* [Gezeigter Abschnitt]:
In diesem Schlußteil meines Berichts möchte ich, wie angekündigt, auf die Notwendigkeit zu sprechen kommen, daß Asiaten wie Nichtasiaten ein wohlbegründetes Verständnis dafür entwickeln, welche Mittel der Selbstentwicklung man braucht, um sich auf eine dauerhafte Gemeinschaft fruchtbarer Zusammenarbeit zu verständigen - etwas, was man als den natürlichen Nachfolger der Absichten des Westfälischen Friedens von 1648 in der heutigen Zeit auffassen kann: eine Gemeinschaft souveräner Nationen, in der jeder den Vorteil des anderen befördert.

Die furchtbare Alternative, wenn es nicht zu dieser dringend notwendigen Reform in Form vertraglicher Vereinbarungen zwischen souveränen Nationen kommt, sondern die Traditionen der Empiriker beibehalten werden, wäre der sichere Untergang der Weltzivilisation - bedenkt man die heutigen Umstände, wie z.B. die obszönen, wahnsinnigen Pläne der Regierung Bush, die im Irak bereits umgesetzt werden und auf weitere Länder abzielen.

Wie sollen wir angesichts all dessen, was über die europäische Zivilisation und ihre historisch begründeten internen Schwierigkeiten gesagt wurde, die Probleme verstehen, die diese europäische Zivilisation auf die eine oder andere Weise z.B. in Asien geschaffen hat? Wie können wir Nationen für die benötigten dauerhaften, langfristigen vertraglichen Vereinbarungen zusammenbringen, wenn wir nicht das gemeinsame Prinzip aufgestellt haben, das solche Vereinbarungen erst ermöglicht?

* [Die Aufgaben]:
• 1. Welcher Friedensschluss wird im Abschnitt über die Zusammenarbeit souveräner Nationen als Vorläufer der angestrebten Gemeinschaft genannt, und aus welchem Jahr stammt er?
• 2. Führen Sie den Abschnitt über die Zusammenarbeit souveräner Nationen im Anschluss an seine letzte Frage fort.

* [Extrahierte Daten]:
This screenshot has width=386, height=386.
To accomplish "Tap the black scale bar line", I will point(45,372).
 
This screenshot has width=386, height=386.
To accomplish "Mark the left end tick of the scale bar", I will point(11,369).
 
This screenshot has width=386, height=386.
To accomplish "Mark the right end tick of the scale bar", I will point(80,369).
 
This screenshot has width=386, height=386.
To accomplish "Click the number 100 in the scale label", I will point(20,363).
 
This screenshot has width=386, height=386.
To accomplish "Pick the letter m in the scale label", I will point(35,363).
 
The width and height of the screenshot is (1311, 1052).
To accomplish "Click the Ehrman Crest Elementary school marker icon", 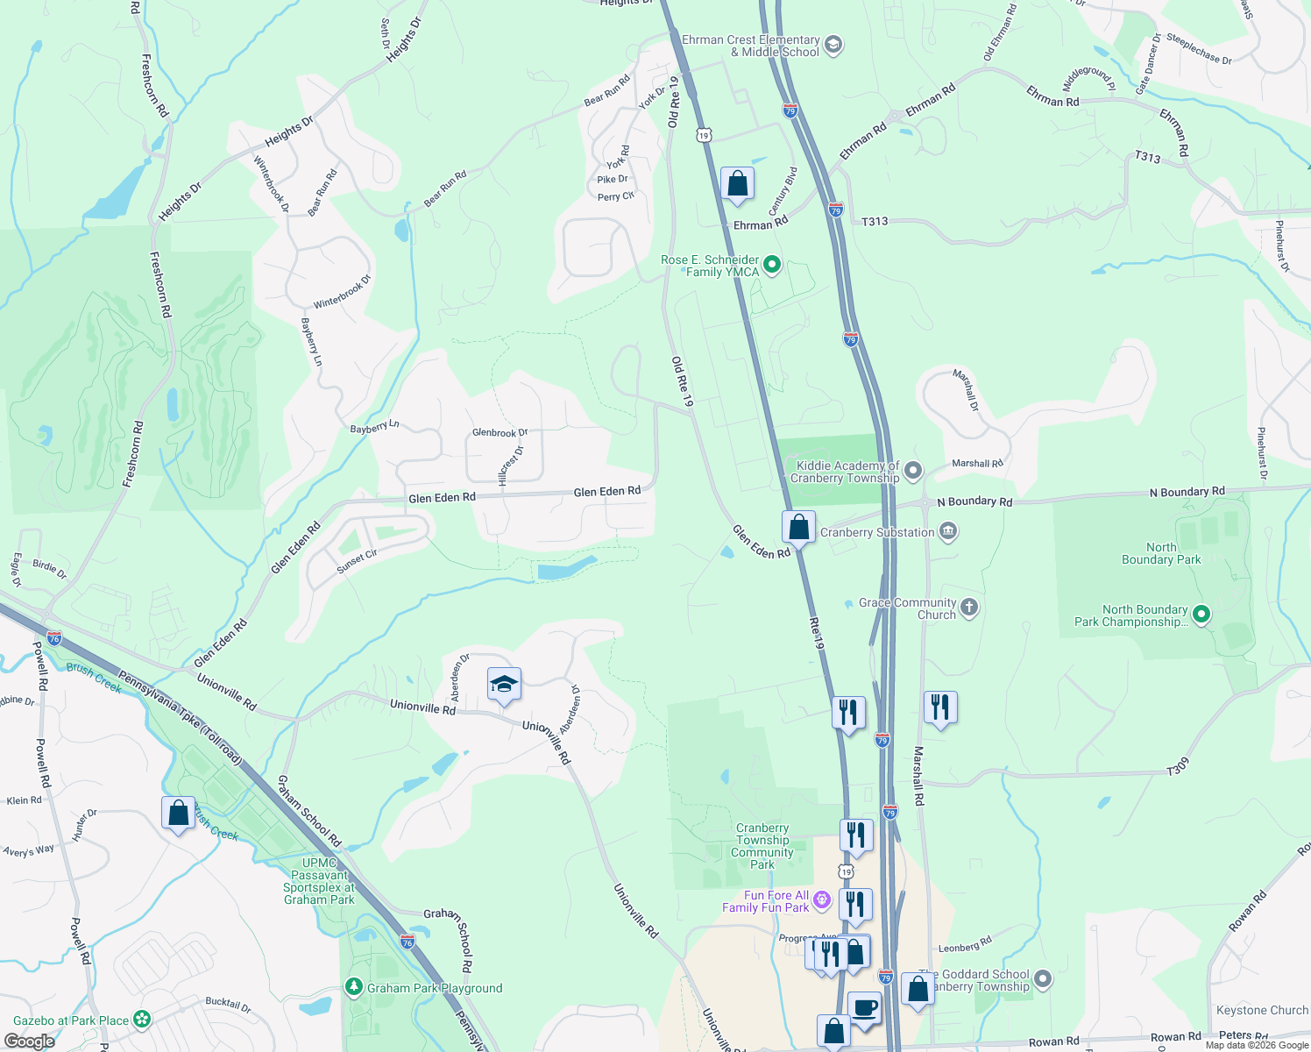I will click(x=833, y=45).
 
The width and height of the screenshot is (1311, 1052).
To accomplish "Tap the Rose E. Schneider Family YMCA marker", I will click(x=772, y=264).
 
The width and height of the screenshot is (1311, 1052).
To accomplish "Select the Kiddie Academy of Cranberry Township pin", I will click(x=913, y=472).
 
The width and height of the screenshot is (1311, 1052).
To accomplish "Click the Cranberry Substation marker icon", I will click(x=947, y=531).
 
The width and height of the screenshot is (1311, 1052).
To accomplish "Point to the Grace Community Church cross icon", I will click(x=968, y=608).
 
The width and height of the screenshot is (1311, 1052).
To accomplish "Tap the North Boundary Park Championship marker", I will click(x=1201, y=615).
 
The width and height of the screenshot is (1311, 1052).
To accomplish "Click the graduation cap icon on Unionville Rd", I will click(x=504, y=684).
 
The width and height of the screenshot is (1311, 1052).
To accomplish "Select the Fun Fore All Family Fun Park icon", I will click(x=821, y=900).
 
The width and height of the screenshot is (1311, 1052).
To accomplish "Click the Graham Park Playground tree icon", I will click(x=354, y=987).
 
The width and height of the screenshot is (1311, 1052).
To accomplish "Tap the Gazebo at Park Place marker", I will click(x=142, y=1020).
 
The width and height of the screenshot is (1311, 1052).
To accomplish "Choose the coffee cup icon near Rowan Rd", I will click(x=864, y=1007).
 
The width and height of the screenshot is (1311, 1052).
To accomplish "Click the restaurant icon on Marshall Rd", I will click(x=939, y=707).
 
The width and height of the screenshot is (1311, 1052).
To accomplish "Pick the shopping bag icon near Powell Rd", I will click(x=178, y=813).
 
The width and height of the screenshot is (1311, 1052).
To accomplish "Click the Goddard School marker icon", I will click(x=1042, y=978).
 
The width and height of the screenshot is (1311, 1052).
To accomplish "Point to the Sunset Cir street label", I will click(x=357, y=562).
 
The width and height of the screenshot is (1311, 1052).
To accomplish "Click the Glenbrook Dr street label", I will click(x=500, y=432).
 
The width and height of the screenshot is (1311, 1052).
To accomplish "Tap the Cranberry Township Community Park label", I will click(x=762, y=846).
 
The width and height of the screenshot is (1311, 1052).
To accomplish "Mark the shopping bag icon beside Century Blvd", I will click(x=737, y=184).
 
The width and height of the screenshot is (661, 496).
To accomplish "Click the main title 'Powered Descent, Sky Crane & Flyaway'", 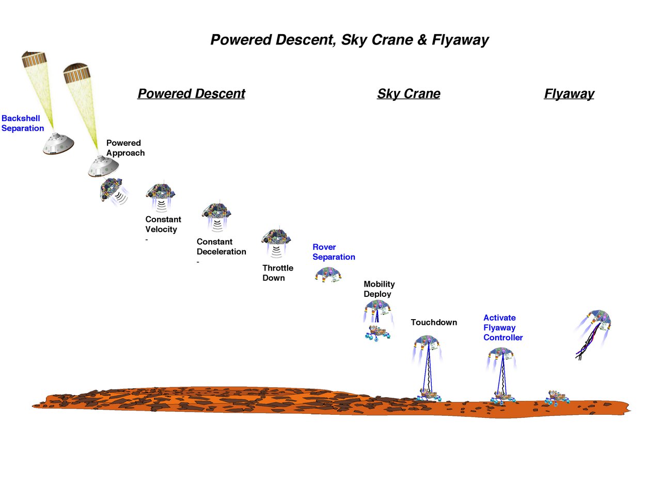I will [350, 40].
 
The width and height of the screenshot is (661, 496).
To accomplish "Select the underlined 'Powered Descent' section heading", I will [191, 94].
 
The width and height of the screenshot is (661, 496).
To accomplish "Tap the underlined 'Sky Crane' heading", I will [408, 94].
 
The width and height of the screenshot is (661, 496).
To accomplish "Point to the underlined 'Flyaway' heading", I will [569, 94].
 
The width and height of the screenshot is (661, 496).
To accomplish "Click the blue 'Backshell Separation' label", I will [23, 123].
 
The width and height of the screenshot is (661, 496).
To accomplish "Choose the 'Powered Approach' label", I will [125, 148].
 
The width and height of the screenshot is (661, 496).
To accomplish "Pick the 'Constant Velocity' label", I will [163, 224].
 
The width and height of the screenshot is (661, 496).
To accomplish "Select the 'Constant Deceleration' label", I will [221, 247].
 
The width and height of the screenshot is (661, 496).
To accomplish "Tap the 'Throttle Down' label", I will [277, 273].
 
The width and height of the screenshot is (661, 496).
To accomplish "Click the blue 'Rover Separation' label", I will [334, 252].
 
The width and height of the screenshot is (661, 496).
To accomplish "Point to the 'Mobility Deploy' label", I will [379, 289].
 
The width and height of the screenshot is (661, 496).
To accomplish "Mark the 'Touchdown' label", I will [434, 322].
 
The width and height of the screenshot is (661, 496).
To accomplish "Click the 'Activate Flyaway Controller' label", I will [502, 327].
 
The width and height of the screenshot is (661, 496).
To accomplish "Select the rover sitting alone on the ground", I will [557, 397].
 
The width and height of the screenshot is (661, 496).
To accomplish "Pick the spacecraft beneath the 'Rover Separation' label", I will [328, 274].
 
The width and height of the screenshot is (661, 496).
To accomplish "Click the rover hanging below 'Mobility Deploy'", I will [377, 333].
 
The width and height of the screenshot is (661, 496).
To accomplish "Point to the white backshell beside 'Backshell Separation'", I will [58, 144].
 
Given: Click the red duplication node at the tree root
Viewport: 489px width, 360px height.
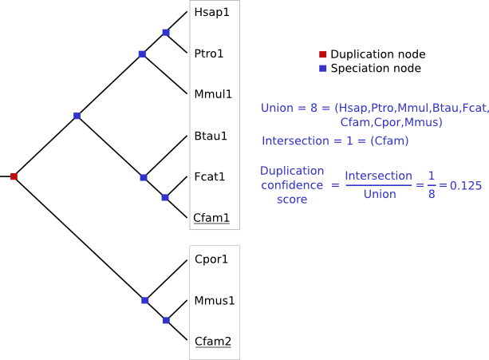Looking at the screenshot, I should pos(14,176).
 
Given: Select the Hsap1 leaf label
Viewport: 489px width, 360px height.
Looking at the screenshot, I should pos(211,14).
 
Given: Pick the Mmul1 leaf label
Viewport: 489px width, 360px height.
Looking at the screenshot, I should pos(213,94).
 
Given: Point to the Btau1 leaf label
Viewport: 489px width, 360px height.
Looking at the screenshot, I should pos(211,136).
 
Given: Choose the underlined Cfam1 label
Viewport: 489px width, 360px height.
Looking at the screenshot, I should pos(212,217).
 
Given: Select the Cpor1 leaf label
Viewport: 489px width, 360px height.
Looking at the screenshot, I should pos(212,259).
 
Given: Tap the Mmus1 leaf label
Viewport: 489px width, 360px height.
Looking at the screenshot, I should pos(213,300).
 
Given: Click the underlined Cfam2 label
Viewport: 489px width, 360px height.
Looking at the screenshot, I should pos(213,342).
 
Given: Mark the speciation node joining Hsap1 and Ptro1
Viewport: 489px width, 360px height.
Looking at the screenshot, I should pos(166,33).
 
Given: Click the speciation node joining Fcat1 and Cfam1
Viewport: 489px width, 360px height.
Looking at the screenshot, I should pos(165,197).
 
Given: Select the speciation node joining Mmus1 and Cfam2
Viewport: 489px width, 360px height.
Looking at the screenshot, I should pos(166,320).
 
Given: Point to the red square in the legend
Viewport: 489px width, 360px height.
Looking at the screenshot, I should pos(322,54).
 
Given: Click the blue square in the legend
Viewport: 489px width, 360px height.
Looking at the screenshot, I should pos(322,69).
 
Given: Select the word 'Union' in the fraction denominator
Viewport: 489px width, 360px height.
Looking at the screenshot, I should pos(379,193).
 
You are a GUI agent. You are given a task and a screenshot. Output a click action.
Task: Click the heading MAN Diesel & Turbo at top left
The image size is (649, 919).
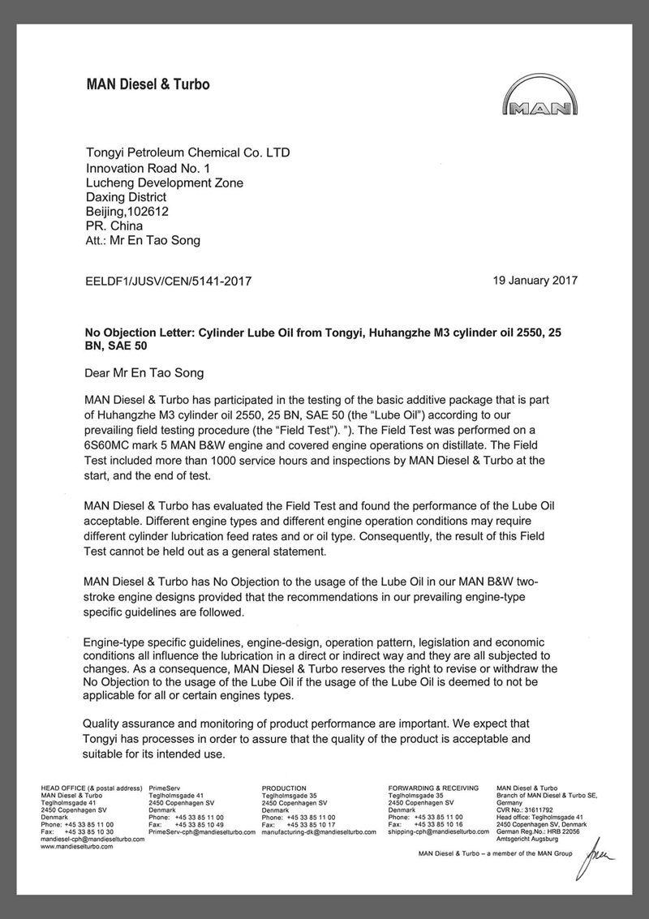(148, 84)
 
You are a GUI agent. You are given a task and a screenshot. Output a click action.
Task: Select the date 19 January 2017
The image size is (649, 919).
(535, 281)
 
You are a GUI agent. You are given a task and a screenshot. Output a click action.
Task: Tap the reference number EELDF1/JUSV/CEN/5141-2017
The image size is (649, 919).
(169, 281)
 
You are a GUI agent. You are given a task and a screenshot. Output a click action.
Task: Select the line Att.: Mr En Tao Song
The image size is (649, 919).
(142, 241)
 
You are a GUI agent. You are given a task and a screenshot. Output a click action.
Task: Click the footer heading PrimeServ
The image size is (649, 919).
(167, 788)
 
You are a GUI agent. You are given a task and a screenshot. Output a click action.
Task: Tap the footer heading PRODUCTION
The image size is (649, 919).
(284, 788)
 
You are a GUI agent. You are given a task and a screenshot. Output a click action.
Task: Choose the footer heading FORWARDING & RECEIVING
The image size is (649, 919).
(433, 788)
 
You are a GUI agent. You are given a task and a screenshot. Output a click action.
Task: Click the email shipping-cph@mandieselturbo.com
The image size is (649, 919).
(438, 831)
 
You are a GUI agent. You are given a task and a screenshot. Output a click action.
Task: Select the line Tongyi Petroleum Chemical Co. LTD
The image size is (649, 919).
(187, 152)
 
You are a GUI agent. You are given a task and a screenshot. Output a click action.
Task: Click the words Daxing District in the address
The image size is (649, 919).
(126, 196)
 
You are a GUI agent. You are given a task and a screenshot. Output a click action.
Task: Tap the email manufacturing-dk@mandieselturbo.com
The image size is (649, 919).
(319, 831)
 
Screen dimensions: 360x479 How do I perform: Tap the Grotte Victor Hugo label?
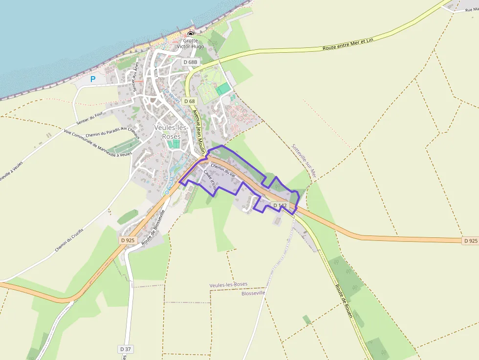(191, 43)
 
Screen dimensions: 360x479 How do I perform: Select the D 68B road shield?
(191, 62)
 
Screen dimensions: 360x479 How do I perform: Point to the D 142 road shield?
(279, 206)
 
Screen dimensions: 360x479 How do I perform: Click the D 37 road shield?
(126, 349)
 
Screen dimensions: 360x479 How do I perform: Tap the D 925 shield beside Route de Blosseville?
(127, 240)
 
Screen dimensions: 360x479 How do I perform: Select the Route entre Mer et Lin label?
(348, 44)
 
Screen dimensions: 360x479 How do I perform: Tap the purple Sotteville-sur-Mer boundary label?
(305, 161)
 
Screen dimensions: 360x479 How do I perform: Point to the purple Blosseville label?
(253, 293)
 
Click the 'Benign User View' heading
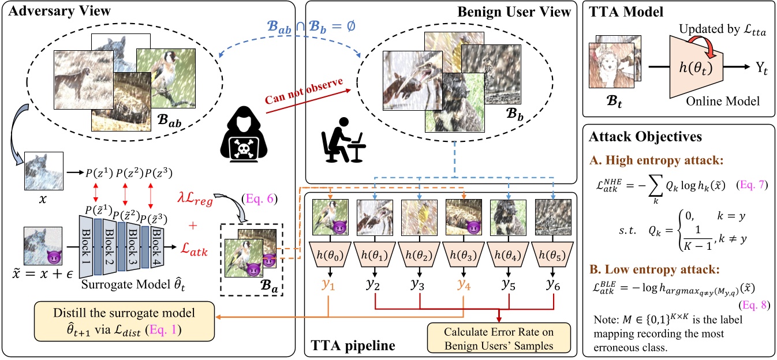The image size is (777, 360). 514,11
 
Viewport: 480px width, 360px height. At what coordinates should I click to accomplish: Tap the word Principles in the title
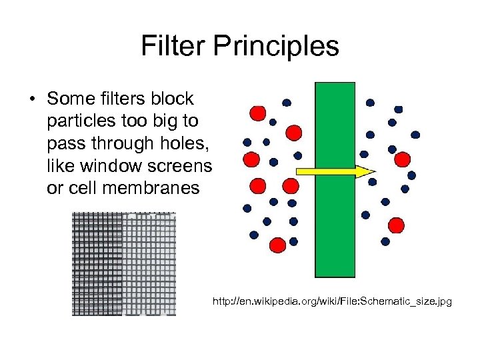[277, 47]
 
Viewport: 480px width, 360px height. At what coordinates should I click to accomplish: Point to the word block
[172, 99]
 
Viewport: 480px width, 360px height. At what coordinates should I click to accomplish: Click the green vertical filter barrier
[335, 180]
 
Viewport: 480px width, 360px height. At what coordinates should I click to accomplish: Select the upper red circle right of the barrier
[402, 159]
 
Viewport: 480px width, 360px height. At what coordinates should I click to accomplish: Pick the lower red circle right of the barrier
[396, 225]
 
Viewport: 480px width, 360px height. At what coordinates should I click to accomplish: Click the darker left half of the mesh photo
[97, 263]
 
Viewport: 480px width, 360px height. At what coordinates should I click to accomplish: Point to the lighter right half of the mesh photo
[149, 263]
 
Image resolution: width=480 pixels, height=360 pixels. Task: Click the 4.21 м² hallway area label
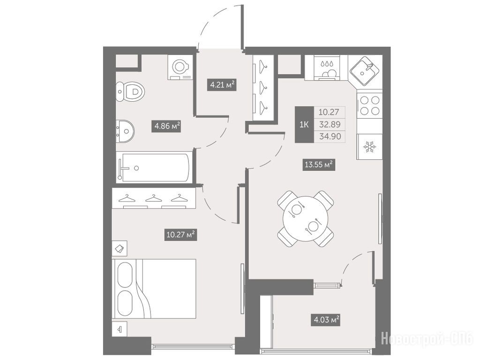click(222, 84)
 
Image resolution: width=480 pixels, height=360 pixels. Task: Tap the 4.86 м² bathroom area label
click(166, 126)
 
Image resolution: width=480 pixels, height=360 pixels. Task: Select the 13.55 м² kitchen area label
click(319, 165)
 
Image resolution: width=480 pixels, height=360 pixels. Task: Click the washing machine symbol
click(180, 68)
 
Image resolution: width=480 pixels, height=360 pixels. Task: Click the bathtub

* [Die Antworten]:
• 1. Der Westfälische Frieden von 1648.

• 2.
Die Antwort, die einige Europäer und andere auf diese Frage geben würden, könnte vielleicht so lauten:

Das Abstoßende an den meisten heutigen Äußerungen vermeintlich wohlmeinender Absichten gegenüber den betreffenden Teilen Asiens und Afrikas ist, daß man der Bevölkerung dieser Regionen eine Tradition beilegt, die weniger einsichtsvolle Kritiker dieser Geschichte vielleicht die "Ausbildung verhältnismäßig weniger in den Qualifikationen kolonialer Hausdiener des anglo-holländischen Weltreichs" nennen würden. Diese Kritiker würden vermutlich behaupten, ein asiatischer oder afrikanischer Beobachter entwickele nur selten ein Gespür für das, wenn man so will, "Geheimnis" des Aufstiegs der europäischen Zivilisation zu ihrer führenden, wenn auch in letzter Zeit niedergehenden Stellung nicht nur als physische Weltmacht, sondern auch als führende kulturelle Macht der Erde, welche die Kolonialmächte mißbrauchten, um ihren noch immer bestehenden Status als imperiale Oberherren zu erringen.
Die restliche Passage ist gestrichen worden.